Yesterday, Michael Bay's announcement that the Teenage Mutant Ninja Turtles would now be "completely lovable" aliens had the internet's TMNT fan base a little concerned that such a change might kind of negate 25-50% of the most basic definition of the characters, even if they would now be more lovable. Bay, not deaf to outside opinions despite what his oeuvre and frequent proximity to concussive blasts might suggest, has today issued a response to condescendingly placate the angry, pro-mutant mob. He's building a richer world!
Fans need to take a breath, and chill. They have not read the script. Our team is working closely with one of the original creators of Ninja Turtles to help expand and give a more complex back story. Relax, we are including everything that made you become fans in the first place. We are just building a richer world.

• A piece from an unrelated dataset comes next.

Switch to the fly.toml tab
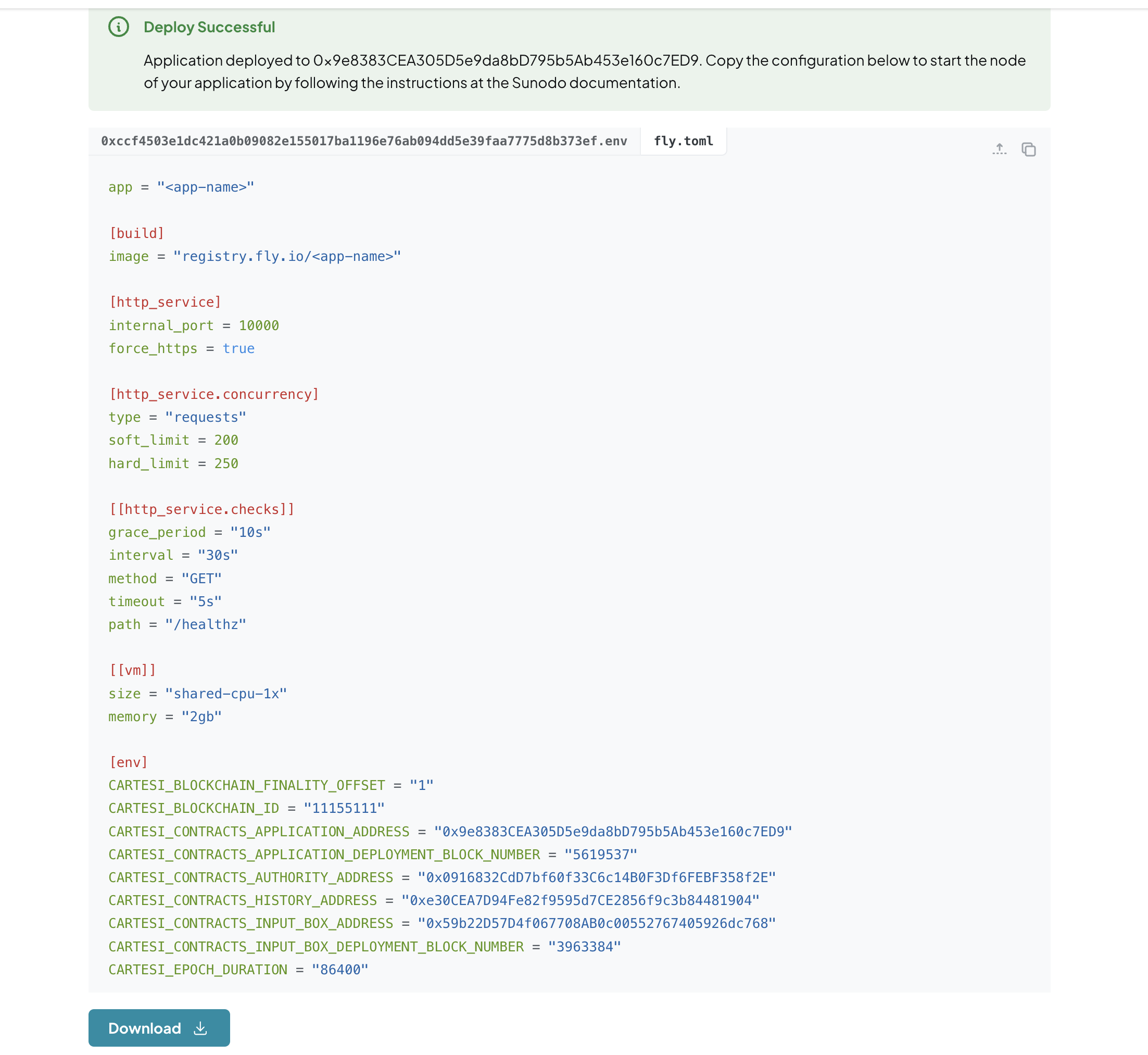The width and height of the screenshot is (1148, 1055). click(x=683, y=141)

Right, a more expansive and complex back story. Because turtles being covered in radioactive ooze, transformed into bipedal teenagers, named after Renaissance artists, and trained as ninjas by a man-rat hybrid is not convoluted enough. Logically, there should be some kind of Dune-like exposition explaining that the Turtle home planet values oregano as a rare spice, and that's why Michelangelo excitedly shouts "cowabunga!" in regards to eating pizza. What a rich world we've now created!
Of course, as TMNT purists know, the characters have already been drastically altered from their origins. They were first created as a satirical take on gritty comics, much different from the cartoon and film characters that would later pander to us children, and then go back in time. One could argue that making the turtles into aliens is following in the long-running tradition of altering the characters to better fit a chosen audience. But since Michael Bay seems to be the only one arguing that point, let's just keep being annoyed about it.